Furthermore, we have the following theorem for the Tate pairing:

Theorem 2

[35, Chapter IX, Theorem 9] Let \(E_1/{\mathbb {F}}_q\) be an elliptic curve. Let \(r_0\) be a prime such that \(r_0\mid \#E_1({\mathbb {F}}_q)\). Suppose that the embedding degree with respect to q and \(r_0\) is k. Let \(\phi :E_1 \rightarrow E_2\) be an isogeny, where \(E_2\) is an elliptic curve over \({\mathbb {F}}_{q^k}\). Choose \(P \in E_1({\mathbb {F}}_q)[r_0]\) and \(Q \in E_2({\mathbb {F}}_{q^k})\). We have \(e(\phi (P),Q)=e(P,{\hat{\phi }}(Q))\), where \({\hat{\phi }}\) is the dual of \(\phi \).
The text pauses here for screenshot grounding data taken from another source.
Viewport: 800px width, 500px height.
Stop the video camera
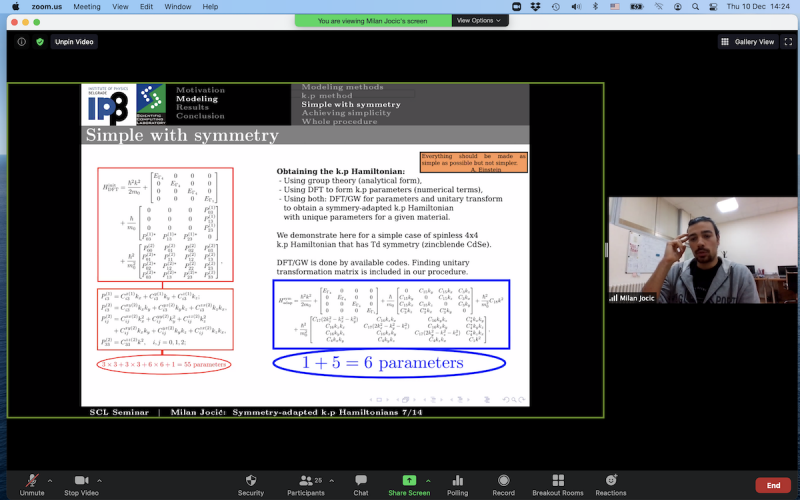[x=82, y=481]

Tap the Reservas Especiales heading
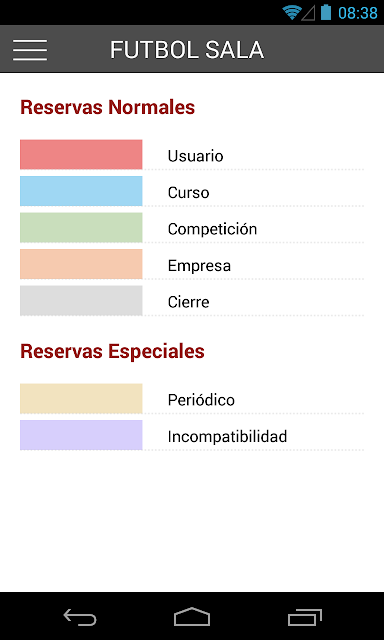112,351
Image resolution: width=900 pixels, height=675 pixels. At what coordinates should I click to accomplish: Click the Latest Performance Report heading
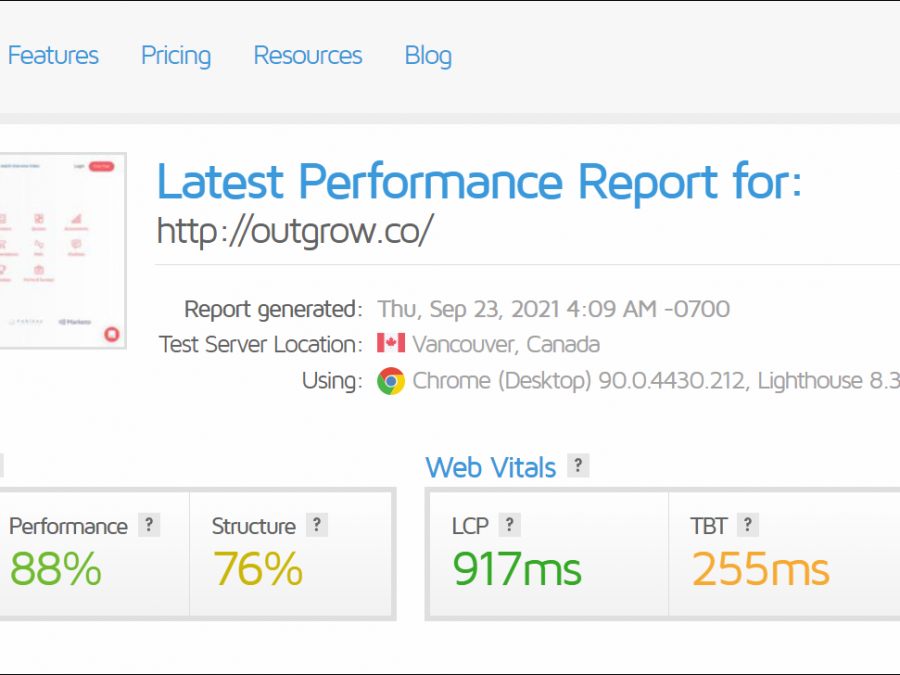point(479,183)
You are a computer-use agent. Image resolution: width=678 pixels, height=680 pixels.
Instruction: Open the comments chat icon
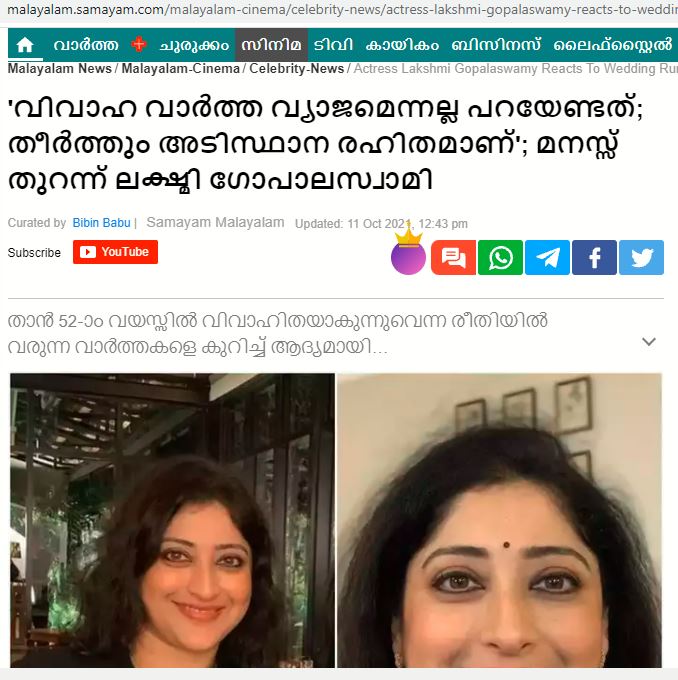(453, 258)
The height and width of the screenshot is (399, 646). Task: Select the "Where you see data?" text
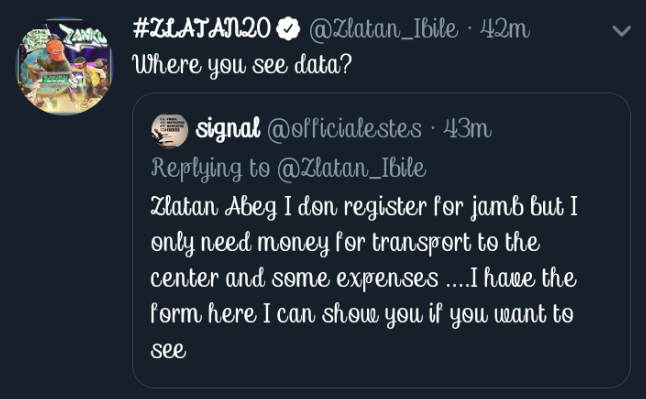(242, 65)
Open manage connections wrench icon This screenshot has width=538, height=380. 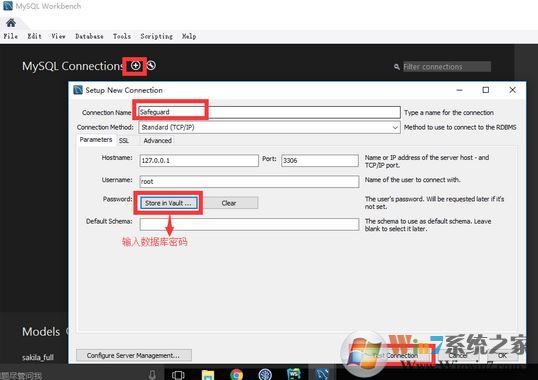[151, 65]
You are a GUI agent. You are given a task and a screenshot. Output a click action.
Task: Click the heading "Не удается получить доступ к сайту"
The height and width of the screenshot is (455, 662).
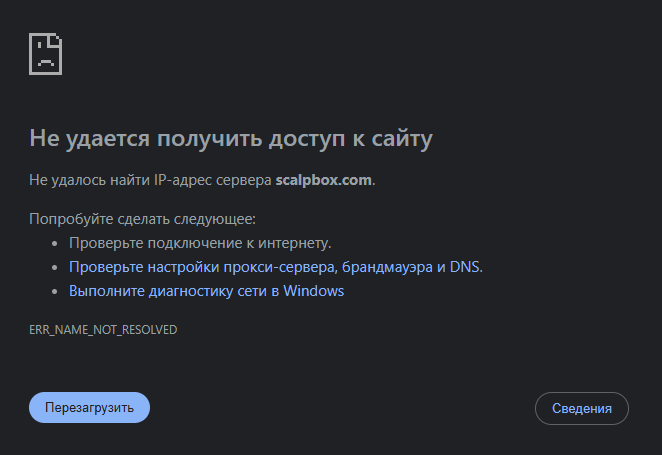point(231,138)
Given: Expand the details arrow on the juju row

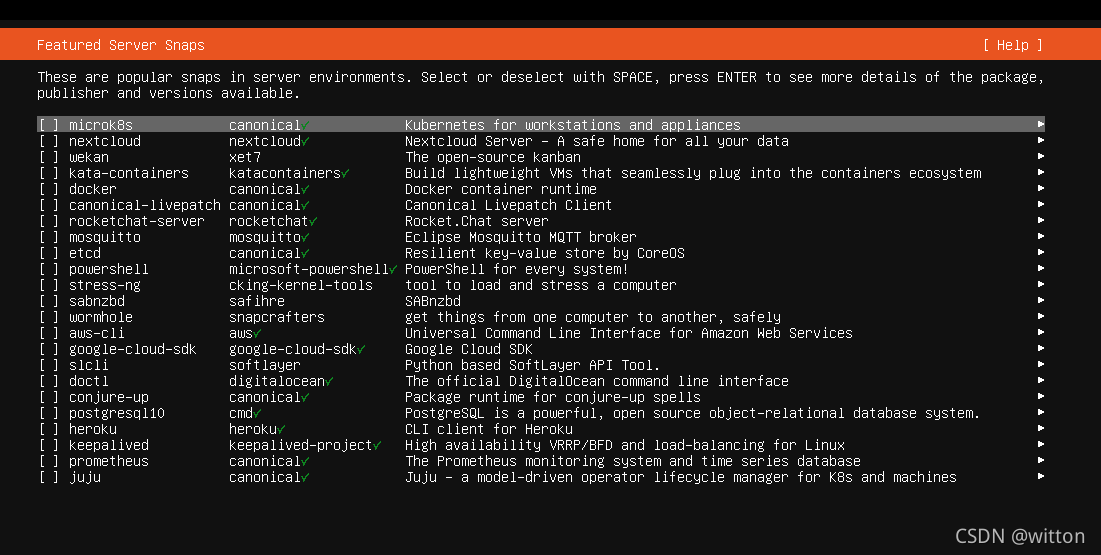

Note that \(\Psi _d\) is an isogeny of degree 1. If we denote the dual of \(\Psi _d\) by \({\hat{\Psi }}_d\), then \({\hat{\Psi }}_d\circ \Psi _d =[1]\). Recall the definition of E in Sect. 2.1. Choose \(P \in E({\mathbb {F}}_q)[r]\) and \(Q' \in E'({\mathbb {F}}_{q^{k/d}})\). We can compute pairings \((Opt)Ate_{E'}({\hat{\Psi }}_d(P),Q')\) on the twisted curve \(E'\) whose Miller loop length is the same as the loop length of \((Opt)Ate_E(P,\Psi _d(Q'))\) on the original curve E.

Furthermore, define

$$\begin{aligned} \Phi _d=\Psi _d^{-1}\circ \pi _q \circ \Psi _d. \end{aligned}$$

One can verify that \(\Phi _d: E' \rightarrow E'\) is a homomorphism defined over \({\mathbb {F}}_{q^k}\) [36, 37], which can help us get some useful conclusions in Sect. 4.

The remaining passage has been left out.